INPUT DATA:
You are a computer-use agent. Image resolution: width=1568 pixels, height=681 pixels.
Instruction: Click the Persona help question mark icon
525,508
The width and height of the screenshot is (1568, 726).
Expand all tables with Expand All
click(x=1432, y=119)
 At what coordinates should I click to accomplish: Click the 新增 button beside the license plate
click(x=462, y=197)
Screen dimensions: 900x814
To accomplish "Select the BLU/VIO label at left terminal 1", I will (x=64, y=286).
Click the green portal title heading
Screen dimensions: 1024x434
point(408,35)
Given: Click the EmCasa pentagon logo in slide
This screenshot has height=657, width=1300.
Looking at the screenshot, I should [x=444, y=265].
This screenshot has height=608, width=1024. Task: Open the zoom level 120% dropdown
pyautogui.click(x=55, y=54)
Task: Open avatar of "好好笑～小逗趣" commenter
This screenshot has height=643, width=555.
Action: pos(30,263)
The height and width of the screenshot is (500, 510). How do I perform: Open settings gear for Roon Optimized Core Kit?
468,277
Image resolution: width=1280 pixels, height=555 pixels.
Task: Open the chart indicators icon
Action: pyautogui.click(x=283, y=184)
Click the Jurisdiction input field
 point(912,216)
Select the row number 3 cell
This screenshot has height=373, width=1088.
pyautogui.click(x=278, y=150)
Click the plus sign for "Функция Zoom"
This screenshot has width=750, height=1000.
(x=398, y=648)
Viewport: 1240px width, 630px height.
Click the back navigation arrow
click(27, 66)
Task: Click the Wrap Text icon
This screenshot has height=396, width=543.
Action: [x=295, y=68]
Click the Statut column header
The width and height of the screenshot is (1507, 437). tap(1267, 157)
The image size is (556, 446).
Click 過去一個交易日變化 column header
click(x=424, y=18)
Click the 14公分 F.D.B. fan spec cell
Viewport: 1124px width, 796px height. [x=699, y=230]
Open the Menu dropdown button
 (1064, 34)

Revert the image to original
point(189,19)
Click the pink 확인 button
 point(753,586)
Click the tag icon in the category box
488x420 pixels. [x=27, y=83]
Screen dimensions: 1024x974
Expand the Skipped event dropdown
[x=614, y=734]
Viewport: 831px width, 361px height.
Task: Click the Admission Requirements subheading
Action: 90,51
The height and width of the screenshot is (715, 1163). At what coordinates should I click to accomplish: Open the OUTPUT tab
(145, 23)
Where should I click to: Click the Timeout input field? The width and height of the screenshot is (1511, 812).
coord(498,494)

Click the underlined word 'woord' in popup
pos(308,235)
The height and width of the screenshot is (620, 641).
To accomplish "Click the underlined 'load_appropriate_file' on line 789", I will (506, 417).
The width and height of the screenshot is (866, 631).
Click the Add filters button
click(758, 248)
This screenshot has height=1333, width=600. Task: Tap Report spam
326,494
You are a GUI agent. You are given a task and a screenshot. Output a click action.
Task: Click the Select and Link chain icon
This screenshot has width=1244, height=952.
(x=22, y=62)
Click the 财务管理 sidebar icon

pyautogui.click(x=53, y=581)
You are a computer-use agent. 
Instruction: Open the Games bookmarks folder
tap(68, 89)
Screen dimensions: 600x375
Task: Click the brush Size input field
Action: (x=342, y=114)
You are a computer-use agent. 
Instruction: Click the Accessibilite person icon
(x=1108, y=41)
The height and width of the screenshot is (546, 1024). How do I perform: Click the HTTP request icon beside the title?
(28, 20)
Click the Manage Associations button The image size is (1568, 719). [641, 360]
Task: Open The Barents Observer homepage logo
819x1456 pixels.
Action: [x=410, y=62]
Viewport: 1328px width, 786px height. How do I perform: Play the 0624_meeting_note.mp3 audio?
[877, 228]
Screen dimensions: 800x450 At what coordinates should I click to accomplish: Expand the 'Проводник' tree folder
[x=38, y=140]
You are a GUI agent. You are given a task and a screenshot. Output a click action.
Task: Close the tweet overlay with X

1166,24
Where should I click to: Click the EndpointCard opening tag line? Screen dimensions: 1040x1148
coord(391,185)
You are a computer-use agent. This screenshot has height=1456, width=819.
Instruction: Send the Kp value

EXERCISE DESCRIPTION:
The response must consist solely of the lines from the one with "This screenshot has height=1333, width=600." through the end of the listing above, copied exactly; please include the first and the last.

TASK RESULT:
This screenshot has height=1333, width=600. Task: Tap Report spam
326,494
You are a GUI agent. You are given a task and a screenshot. Output a click action.
Task: Click the Select and Link chain icon
This screenshot has width=1244, height=952.
(x=22, y=62)
Click the 财务管理 sidebar icon

pyautogui.click(x=53, y=581)
You are a computer-use agent. 
Instruction: Open the Games bookmarks folder
tap(68, 89)
Screen dimensions: 600x375
Task: Click the brush Size input field
Action: (x=342, y=114)
You are a computer-use agent. 
Instruction: Click the Accessibilite person icon
(x=1108, y=41)
The height and width of the screenshot is (546, 1024). How do I perform: Click the HTTP request icon beside the title?
(28, 20)
Click the Manage Associations button The image size is (1568, 719). [641, 360]
Task: Open The Barents Observer homepage logo
819x1456 pixels.
Action: [x=410, y=62]
Viewport: 1328px width, 786px height. How do I perform: Play the 0624_meeting_note.mp3 audio?
[877, 228]
Screen dimensions: 800x450 At what coordinates should I click to accomplish: Expand the 'Проводник' tree folder
[x=38, y=140]
You are a GUI agent. You are given a task and a screenshot. Output a click action.
Task: Close the tweet overlay with X

1166,24
Where should I click to: Click the EndpointCard opening tag line? Screen dimensions: 1040x1148
coord(391,185)
You are a computer-use agent. This screenshot has height=1456, width=819.
Instruction: Send the Kp value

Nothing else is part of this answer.